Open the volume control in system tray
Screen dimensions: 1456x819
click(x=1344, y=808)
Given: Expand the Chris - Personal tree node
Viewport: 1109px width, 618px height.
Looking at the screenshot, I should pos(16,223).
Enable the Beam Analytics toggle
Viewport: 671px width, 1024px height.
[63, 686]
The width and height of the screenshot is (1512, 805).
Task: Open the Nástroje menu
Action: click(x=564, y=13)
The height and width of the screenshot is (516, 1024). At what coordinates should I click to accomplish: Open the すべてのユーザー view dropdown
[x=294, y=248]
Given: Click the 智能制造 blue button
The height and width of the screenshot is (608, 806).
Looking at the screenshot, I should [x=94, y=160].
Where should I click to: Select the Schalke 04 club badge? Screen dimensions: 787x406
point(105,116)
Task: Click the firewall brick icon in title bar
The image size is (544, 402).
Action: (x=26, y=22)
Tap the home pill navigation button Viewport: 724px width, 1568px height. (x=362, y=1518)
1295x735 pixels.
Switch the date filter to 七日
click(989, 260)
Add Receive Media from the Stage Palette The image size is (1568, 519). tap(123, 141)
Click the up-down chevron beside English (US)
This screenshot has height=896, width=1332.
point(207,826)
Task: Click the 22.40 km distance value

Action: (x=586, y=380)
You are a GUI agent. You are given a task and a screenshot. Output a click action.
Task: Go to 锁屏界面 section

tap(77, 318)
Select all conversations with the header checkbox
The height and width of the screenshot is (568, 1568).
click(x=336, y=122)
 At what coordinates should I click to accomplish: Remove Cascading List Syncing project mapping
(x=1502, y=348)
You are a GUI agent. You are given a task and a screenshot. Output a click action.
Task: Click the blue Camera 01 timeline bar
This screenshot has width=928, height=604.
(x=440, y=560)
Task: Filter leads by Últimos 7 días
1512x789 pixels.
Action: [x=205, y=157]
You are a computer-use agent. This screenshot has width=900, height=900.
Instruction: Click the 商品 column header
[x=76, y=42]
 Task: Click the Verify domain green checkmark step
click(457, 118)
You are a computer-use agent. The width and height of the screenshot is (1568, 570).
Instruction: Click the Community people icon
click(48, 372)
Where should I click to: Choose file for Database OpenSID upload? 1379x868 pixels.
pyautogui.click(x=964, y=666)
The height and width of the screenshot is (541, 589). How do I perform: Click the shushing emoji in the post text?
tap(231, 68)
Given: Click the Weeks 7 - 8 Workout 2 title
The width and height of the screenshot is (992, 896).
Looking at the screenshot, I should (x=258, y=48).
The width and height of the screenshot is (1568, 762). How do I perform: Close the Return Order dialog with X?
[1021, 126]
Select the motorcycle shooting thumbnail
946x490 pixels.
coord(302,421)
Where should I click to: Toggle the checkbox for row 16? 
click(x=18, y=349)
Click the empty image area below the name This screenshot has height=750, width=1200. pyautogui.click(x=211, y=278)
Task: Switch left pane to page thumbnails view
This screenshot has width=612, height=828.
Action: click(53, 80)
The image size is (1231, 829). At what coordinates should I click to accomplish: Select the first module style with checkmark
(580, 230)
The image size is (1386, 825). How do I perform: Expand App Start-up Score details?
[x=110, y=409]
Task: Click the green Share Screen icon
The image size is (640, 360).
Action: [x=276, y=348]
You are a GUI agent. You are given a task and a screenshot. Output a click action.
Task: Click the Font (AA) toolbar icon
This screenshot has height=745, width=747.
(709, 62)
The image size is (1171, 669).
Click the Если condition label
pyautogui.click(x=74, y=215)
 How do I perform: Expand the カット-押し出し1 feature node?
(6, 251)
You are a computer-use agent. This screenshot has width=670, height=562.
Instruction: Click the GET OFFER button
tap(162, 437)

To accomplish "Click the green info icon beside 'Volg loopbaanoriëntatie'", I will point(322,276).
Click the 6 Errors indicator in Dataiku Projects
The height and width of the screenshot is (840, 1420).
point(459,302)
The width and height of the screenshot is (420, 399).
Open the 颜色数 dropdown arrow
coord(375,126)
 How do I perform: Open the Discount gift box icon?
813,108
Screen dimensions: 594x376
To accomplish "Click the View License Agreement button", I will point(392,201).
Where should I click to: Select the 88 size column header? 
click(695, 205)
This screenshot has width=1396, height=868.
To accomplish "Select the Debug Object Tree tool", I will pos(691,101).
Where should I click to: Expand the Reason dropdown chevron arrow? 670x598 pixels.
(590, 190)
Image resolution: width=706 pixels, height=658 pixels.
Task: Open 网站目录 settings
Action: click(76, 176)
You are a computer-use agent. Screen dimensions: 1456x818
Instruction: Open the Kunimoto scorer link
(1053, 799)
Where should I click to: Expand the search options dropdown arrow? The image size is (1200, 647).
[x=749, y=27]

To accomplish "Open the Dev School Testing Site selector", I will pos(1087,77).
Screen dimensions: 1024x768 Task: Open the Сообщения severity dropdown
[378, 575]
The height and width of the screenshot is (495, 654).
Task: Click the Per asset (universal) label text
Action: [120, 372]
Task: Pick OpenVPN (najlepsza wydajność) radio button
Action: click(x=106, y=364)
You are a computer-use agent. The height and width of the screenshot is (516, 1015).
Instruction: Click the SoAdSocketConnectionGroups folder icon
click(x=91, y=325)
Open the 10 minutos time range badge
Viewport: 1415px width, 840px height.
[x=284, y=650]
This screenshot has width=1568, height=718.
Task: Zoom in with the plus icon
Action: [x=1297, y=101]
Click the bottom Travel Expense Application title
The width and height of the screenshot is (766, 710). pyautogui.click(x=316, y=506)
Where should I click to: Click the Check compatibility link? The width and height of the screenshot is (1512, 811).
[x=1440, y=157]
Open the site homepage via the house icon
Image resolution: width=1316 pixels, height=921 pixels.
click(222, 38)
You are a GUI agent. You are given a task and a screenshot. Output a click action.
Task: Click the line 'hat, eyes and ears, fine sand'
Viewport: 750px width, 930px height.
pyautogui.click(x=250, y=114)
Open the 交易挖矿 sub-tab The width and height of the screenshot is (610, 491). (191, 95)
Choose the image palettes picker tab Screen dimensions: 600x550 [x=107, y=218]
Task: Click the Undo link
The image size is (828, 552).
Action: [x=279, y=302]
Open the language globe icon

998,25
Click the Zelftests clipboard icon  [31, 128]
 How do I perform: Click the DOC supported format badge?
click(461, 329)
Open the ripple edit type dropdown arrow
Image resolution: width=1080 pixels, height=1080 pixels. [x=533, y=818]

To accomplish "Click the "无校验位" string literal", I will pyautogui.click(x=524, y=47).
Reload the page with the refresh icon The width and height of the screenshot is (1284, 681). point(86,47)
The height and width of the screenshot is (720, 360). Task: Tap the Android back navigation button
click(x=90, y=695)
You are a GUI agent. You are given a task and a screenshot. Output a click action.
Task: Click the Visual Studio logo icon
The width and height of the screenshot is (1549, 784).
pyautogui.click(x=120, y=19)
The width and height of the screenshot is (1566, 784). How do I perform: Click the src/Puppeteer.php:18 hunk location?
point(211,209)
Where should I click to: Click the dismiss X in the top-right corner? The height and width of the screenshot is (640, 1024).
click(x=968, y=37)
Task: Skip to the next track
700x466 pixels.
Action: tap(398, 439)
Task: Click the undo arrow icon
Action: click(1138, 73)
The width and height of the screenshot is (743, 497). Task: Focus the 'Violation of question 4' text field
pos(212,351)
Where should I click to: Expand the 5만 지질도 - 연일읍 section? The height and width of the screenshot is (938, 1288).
....
= Problem to work on =
Return the records exactly as they are, from the line with "Where should I click to: Toggle" up to and including the line with "pyautogui.click(x=74, y=215)".

= Full answer =
Where should I click to: Toggle the checkbox for row 16? 
click(x=18, y=349)
Click the empty image area below the name This screenshot has height=750, width=1200. pyautogui.click(x=211, y=278)
Task: Switch left pane to page thumbnails view
This screenshot has width=612, height=828.
Action: click(53, 80)
The image size is (1231, 829). At what coordinates should I click to accomplish: Select the first module style with checkmark
(580, 230)
The image size is (1386, 825). How do I perform: Expand App Start-up Score details?
[x=110, y=409]
Task: Click the green Share Screen icon
The image size is (640, 360).
Action: [x=276, y=348]
You are a GUI agent. You are given a task and a screenshot. Output a click action.
Task: Click the Font (AA) toolbar icon
This screenshot has height=745, width=747.
(709, 62)
The image size is (1171, 669).
Click the Если condition label
pyautogui.click(x=74, y=215)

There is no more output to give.